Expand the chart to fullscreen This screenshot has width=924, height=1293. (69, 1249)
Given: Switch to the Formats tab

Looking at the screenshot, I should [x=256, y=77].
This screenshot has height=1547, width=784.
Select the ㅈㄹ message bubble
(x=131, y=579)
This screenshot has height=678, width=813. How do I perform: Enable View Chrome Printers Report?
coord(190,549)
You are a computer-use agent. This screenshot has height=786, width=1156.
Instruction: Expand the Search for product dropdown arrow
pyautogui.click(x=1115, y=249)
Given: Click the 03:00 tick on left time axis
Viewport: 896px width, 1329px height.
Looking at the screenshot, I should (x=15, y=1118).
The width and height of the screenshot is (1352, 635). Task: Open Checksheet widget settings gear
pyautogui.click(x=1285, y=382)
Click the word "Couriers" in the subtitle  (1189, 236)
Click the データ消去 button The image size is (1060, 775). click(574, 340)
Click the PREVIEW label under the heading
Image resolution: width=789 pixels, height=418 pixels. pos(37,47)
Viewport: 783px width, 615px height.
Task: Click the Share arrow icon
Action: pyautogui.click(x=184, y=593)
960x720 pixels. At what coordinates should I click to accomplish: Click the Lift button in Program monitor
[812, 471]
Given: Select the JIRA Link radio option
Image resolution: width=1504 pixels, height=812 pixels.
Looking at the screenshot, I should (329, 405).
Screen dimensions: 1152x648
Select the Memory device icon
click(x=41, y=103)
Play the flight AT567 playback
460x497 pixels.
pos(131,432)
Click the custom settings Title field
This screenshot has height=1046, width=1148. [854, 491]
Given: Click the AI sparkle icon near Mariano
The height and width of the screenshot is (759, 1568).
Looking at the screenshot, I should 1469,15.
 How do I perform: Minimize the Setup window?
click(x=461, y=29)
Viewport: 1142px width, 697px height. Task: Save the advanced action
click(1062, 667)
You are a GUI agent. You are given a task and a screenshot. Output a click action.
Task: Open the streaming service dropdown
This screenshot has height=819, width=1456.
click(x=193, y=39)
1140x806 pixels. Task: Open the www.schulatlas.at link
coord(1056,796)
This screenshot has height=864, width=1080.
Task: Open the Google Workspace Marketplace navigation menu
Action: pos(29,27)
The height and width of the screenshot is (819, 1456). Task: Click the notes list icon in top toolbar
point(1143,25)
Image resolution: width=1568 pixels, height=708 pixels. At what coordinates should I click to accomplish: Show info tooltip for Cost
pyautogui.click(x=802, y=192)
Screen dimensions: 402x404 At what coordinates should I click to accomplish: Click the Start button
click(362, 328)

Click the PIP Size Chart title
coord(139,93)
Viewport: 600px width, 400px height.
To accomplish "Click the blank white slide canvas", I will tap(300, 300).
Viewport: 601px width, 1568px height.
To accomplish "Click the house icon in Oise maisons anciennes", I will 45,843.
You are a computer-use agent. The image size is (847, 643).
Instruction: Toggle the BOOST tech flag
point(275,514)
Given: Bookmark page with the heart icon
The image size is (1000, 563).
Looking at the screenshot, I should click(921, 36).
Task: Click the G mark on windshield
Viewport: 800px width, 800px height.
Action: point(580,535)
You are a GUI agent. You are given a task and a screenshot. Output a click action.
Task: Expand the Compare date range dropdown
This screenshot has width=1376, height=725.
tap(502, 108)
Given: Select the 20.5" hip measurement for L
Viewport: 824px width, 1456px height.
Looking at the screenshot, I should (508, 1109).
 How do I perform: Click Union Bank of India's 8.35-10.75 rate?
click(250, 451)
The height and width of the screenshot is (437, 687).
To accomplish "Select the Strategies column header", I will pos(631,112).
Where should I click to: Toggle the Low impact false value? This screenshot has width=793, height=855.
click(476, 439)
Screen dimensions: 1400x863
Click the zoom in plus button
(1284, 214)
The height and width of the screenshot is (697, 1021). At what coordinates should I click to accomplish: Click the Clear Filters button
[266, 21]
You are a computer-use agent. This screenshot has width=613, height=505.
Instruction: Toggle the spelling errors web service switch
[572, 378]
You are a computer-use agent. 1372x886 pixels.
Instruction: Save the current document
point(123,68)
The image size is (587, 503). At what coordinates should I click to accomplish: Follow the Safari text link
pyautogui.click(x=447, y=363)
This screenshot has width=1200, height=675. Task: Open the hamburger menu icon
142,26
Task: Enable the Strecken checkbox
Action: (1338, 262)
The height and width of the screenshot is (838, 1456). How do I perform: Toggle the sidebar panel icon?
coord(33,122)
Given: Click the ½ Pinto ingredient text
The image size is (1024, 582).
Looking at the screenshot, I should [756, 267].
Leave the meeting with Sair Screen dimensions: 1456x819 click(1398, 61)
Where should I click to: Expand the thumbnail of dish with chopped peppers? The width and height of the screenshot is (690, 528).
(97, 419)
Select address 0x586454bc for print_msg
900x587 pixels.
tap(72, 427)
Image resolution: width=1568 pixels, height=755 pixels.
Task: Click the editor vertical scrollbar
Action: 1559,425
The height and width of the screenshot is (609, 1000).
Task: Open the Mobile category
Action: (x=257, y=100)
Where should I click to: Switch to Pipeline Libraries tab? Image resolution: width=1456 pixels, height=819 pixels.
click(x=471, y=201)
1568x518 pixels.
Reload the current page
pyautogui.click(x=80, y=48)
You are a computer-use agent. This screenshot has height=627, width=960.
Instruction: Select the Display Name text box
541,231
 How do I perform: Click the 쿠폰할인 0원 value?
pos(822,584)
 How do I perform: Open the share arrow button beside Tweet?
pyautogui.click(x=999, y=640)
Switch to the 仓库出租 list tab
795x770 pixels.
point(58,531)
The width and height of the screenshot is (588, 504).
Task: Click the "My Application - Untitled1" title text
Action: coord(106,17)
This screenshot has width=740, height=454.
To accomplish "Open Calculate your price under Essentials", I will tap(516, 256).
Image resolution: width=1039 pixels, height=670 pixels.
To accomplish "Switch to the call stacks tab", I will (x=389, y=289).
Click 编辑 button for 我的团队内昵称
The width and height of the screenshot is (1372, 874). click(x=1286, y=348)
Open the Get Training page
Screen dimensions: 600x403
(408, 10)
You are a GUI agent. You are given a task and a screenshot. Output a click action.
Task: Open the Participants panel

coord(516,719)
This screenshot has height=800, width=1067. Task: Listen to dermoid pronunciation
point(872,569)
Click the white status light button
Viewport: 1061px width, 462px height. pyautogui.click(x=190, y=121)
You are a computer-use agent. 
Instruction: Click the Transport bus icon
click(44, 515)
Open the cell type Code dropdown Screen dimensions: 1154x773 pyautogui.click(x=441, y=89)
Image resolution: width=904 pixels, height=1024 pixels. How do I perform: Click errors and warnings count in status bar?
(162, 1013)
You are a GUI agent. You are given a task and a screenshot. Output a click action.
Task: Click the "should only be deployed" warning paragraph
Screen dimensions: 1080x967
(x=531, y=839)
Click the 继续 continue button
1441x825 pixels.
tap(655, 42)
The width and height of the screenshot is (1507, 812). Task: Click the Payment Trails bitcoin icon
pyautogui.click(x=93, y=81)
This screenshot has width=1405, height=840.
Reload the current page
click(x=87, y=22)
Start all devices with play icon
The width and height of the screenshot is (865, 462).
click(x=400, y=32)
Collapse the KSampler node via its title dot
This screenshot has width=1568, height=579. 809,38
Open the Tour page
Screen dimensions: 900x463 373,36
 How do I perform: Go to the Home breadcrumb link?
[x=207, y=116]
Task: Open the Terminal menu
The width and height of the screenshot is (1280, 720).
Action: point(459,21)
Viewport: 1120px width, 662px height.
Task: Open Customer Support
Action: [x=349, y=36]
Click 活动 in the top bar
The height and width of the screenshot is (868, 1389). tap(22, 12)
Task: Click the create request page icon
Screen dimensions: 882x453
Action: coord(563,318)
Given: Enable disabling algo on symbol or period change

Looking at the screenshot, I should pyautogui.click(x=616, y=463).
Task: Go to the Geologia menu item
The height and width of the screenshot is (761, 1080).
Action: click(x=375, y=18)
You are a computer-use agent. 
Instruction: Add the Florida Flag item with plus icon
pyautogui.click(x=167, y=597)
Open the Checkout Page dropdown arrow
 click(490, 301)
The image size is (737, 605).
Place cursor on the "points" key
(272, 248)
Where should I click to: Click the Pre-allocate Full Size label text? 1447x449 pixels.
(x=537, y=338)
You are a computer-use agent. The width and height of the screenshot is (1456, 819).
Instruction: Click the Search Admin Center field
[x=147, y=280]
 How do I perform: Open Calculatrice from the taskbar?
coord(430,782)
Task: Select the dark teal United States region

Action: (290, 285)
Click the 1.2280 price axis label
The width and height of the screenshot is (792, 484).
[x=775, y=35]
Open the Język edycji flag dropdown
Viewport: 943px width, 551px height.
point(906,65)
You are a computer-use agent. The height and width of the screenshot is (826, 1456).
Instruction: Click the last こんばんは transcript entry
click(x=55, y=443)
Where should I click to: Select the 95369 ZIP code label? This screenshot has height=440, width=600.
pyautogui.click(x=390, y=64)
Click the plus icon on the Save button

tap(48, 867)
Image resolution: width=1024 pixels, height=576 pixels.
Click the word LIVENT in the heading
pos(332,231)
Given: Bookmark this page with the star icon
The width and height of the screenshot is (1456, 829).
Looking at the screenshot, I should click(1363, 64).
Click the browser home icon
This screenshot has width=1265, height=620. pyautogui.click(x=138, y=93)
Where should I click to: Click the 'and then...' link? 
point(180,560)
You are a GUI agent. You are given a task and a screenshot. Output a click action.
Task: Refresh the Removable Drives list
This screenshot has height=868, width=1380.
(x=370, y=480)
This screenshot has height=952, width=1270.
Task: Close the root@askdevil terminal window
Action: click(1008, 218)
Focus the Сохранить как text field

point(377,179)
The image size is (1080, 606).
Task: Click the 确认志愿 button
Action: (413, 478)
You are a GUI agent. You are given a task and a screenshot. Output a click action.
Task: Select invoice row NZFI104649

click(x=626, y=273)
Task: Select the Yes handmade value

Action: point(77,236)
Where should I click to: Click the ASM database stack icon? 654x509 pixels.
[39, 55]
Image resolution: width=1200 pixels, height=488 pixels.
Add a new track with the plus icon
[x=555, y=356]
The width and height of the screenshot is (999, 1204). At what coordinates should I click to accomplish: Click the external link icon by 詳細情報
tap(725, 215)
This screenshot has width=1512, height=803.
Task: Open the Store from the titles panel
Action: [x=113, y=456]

● ● ● ●

:: WHAT NEEDS TO BE DONE ::
Return the items from the line that contains "960x720 pixels. At" through the line that contains "click(x=41, y=103)", copied word for word with nothing else.

:: TASK RESULT ::
960x720 pixels. At what coordinates should I click to accomplish: Click the Lift button in Program monitor
[812, 471]
Given: Select the JIRA Link radio option
Image resolution: width=1504 pixels, height=812 pixels.
Looking at the screenshot, I should (329, 405).
Screen dimensions: 1152x648
Select the Memory device icon
click(x=41, y=103)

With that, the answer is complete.